───── Raw data
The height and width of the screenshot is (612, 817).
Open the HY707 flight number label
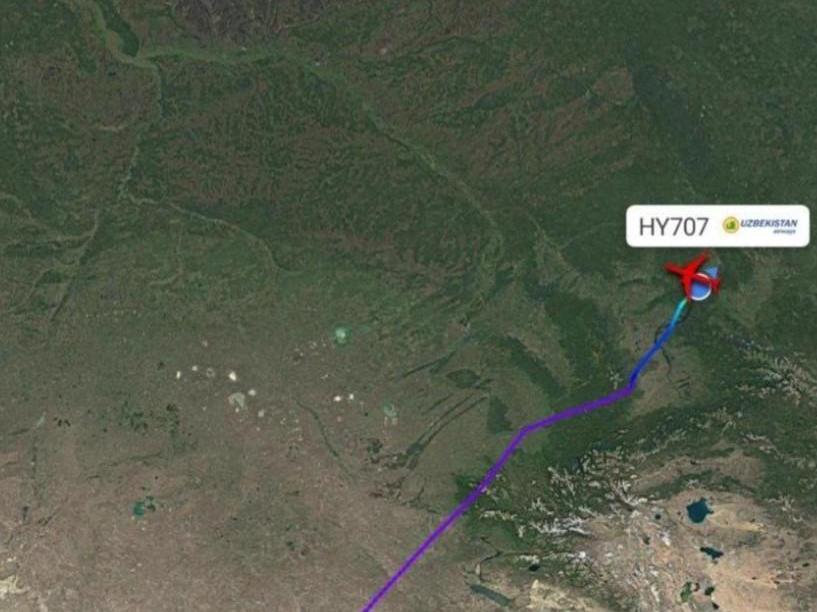673,227
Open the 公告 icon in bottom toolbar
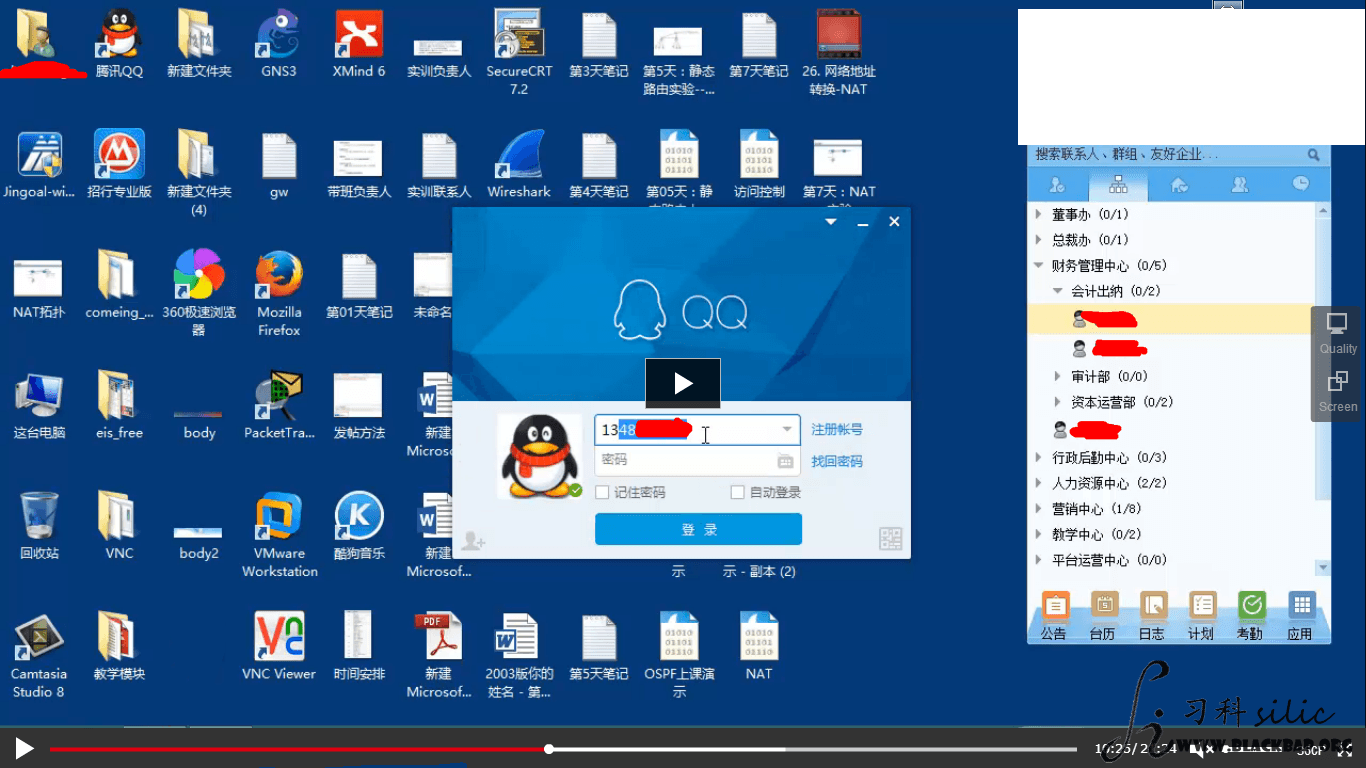Screen dimensions: 1366x768 [1055, 615]
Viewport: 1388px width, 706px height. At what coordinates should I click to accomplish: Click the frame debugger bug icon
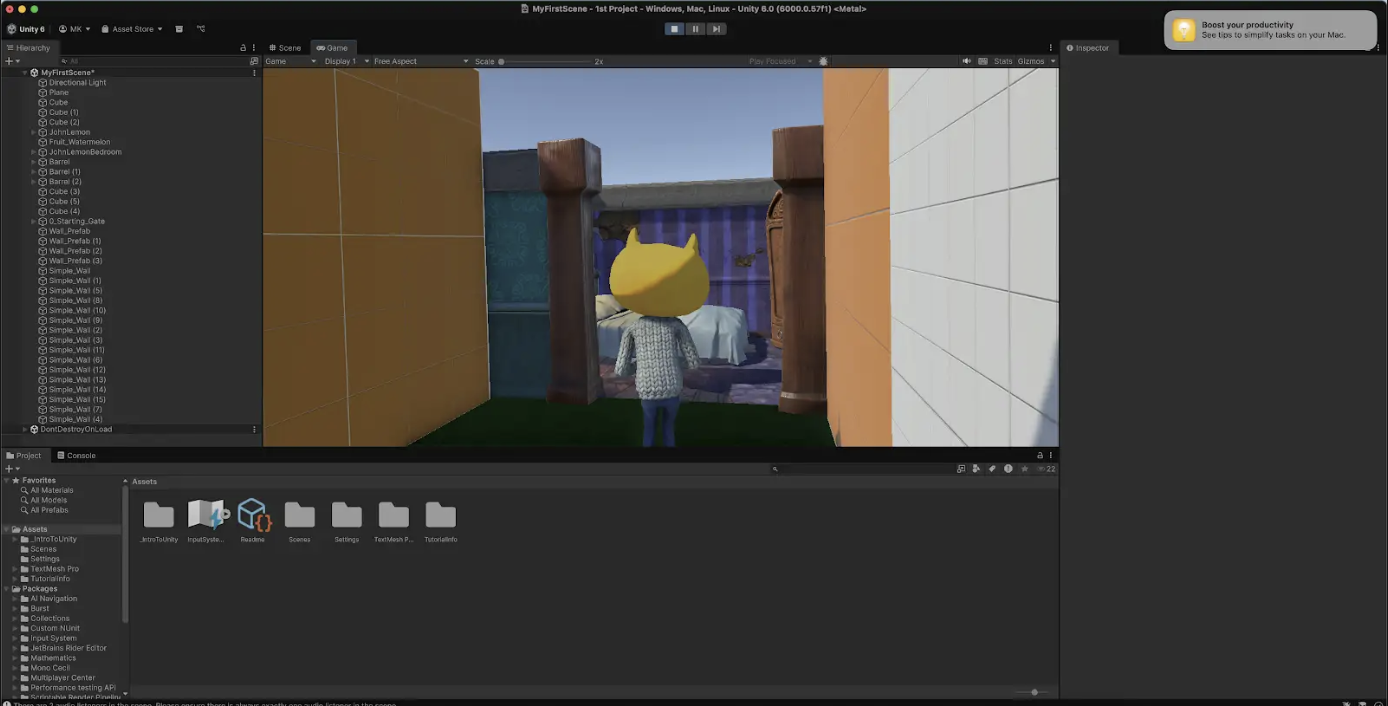tap(823, 61)
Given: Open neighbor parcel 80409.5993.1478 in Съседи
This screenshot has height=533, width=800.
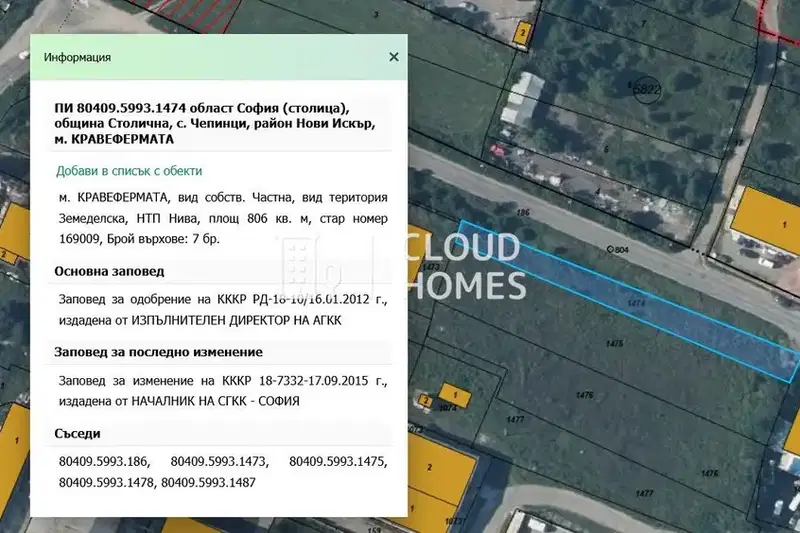Looking at the screenshot, I should pos(106,483).
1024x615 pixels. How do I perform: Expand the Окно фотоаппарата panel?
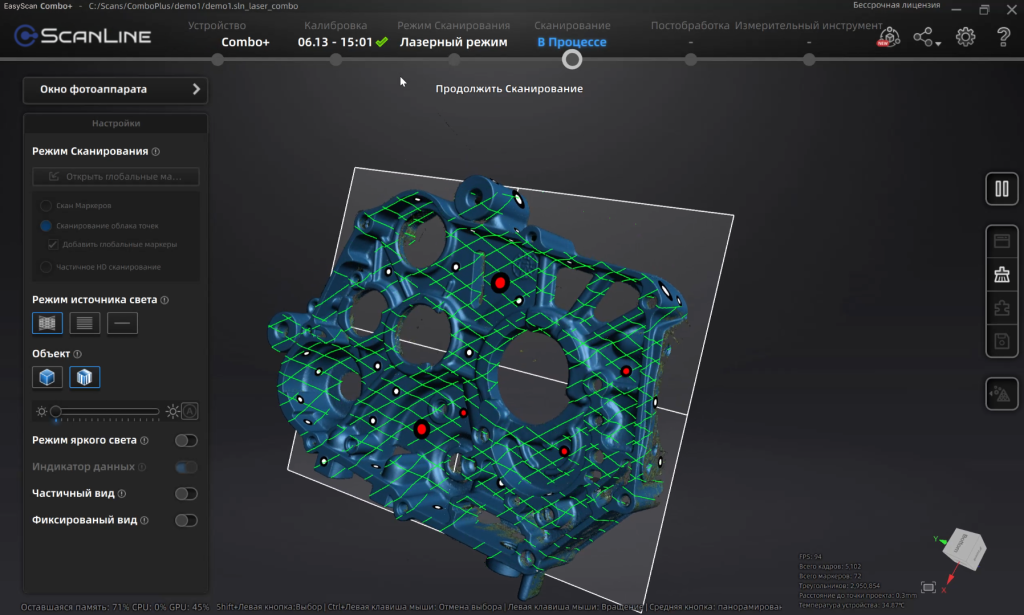[x=115, y=89]
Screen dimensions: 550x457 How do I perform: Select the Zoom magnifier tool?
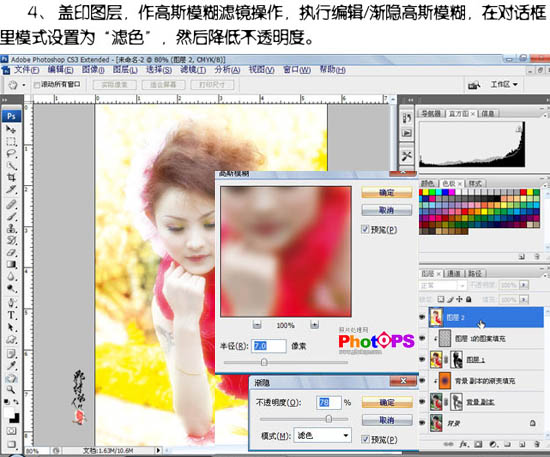coord(11,389)
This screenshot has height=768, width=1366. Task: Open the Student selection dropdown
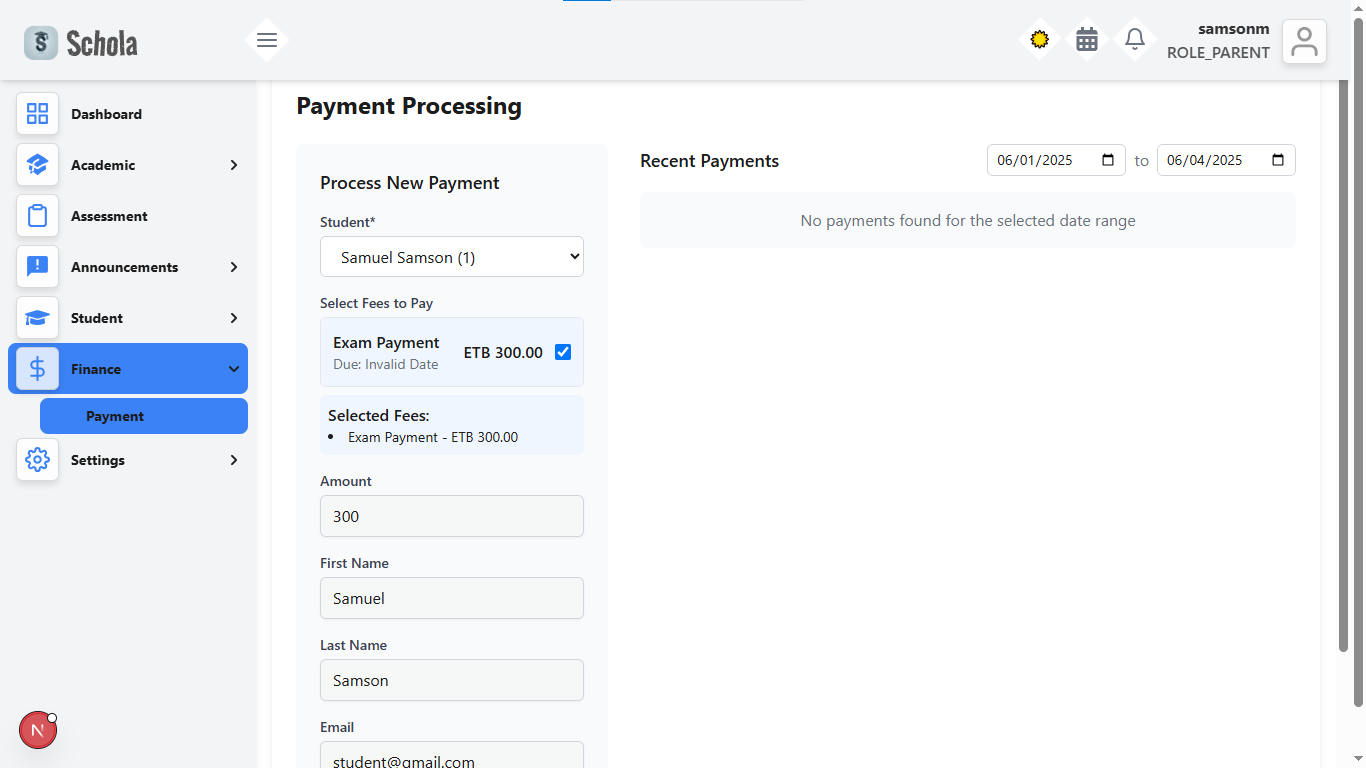coord(451,256)
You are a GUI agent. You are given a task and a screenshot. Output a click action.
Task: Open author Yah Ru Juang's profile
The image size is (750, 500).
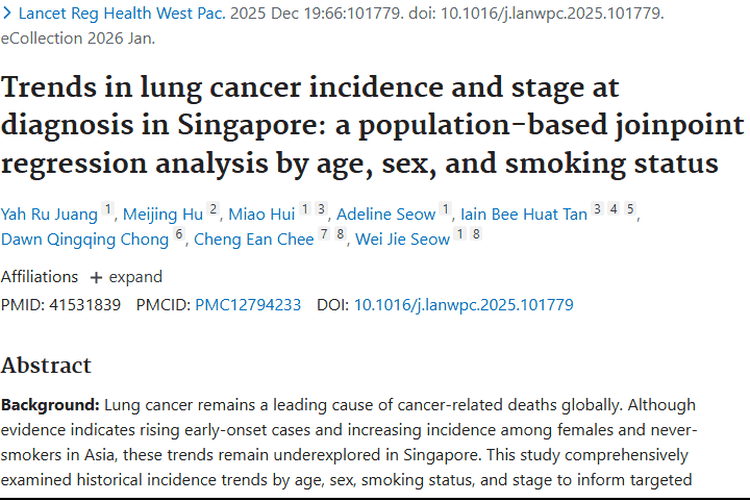(49, 214)

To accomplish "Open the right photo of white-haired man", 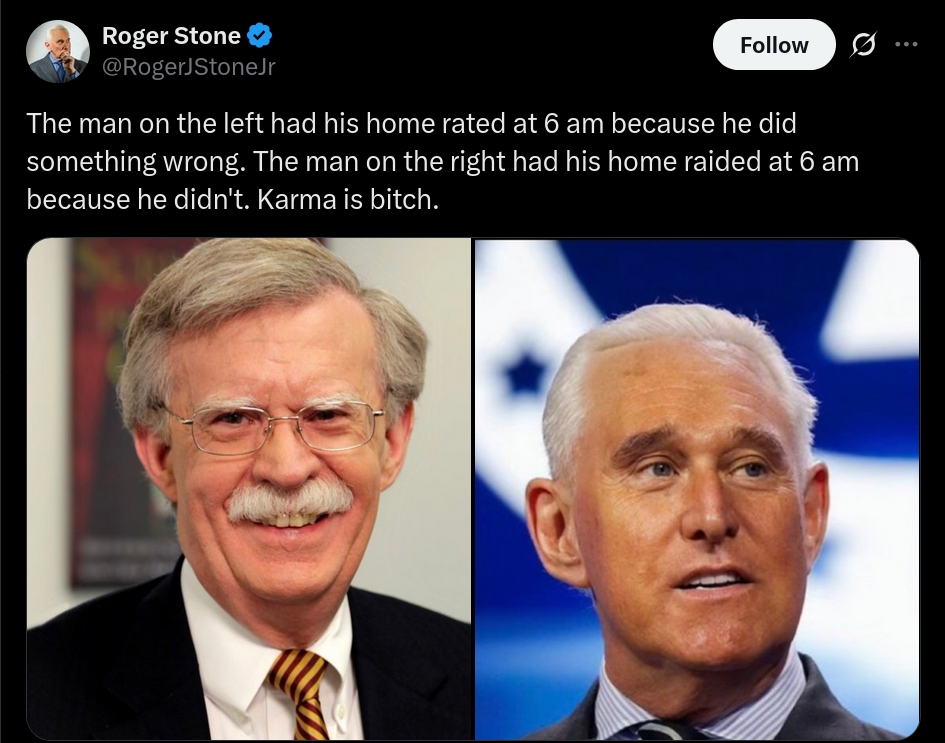I will click(697, 489).
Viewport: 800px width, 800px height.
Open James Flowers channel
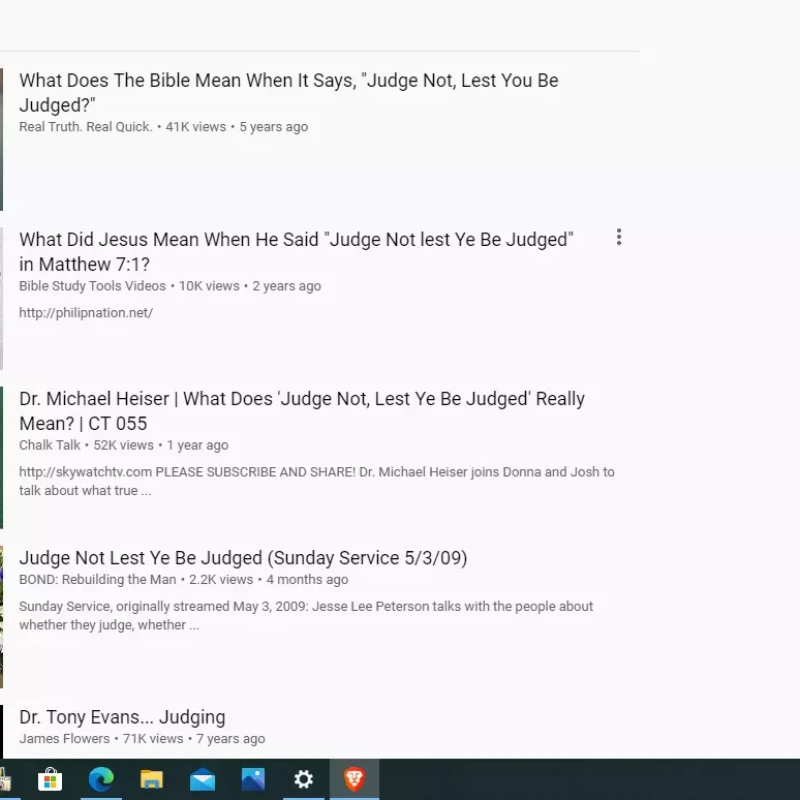tap(64, 739)
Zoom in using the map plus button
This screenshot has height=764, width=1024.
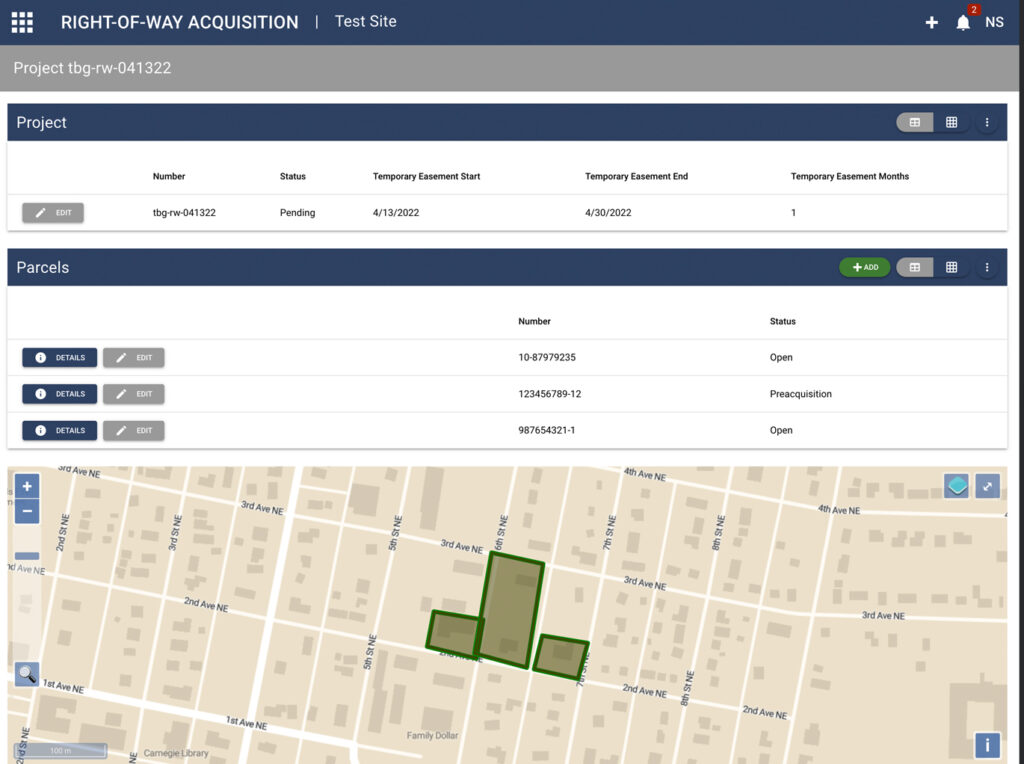coord(27,486)
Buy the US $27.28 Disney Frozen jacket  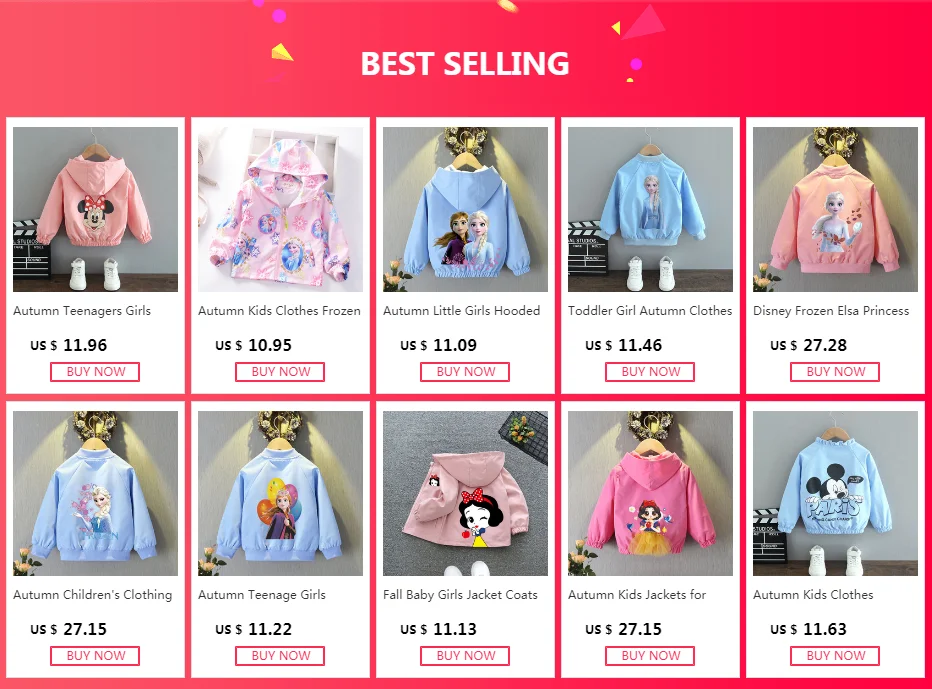tap(835, 372)
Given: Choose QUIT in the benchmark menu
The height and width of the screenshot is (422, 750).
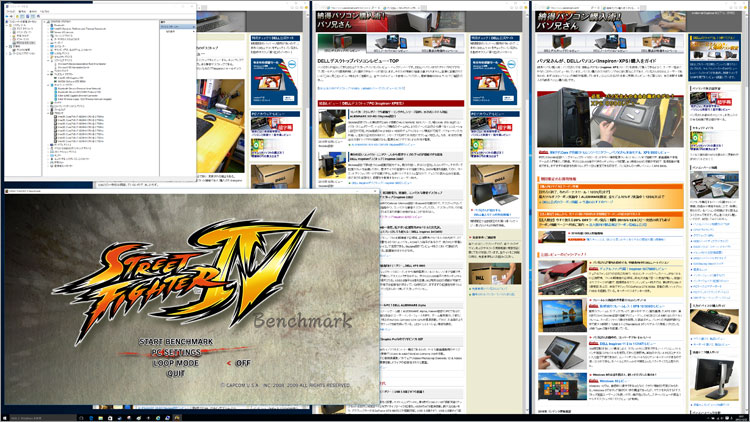Looking at the screenshot, I should coord(176,374).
──────────
§ What you will do
Please transcribe word for word the lines from the one bearing "The height and width of the screenshot is (422, 750)." through the last line of the records above, omitting the pictures.

§ Answer to this problem
The height and width of the screenshot is (422, 750).
Looking at the screenshot, I should coord(176,374).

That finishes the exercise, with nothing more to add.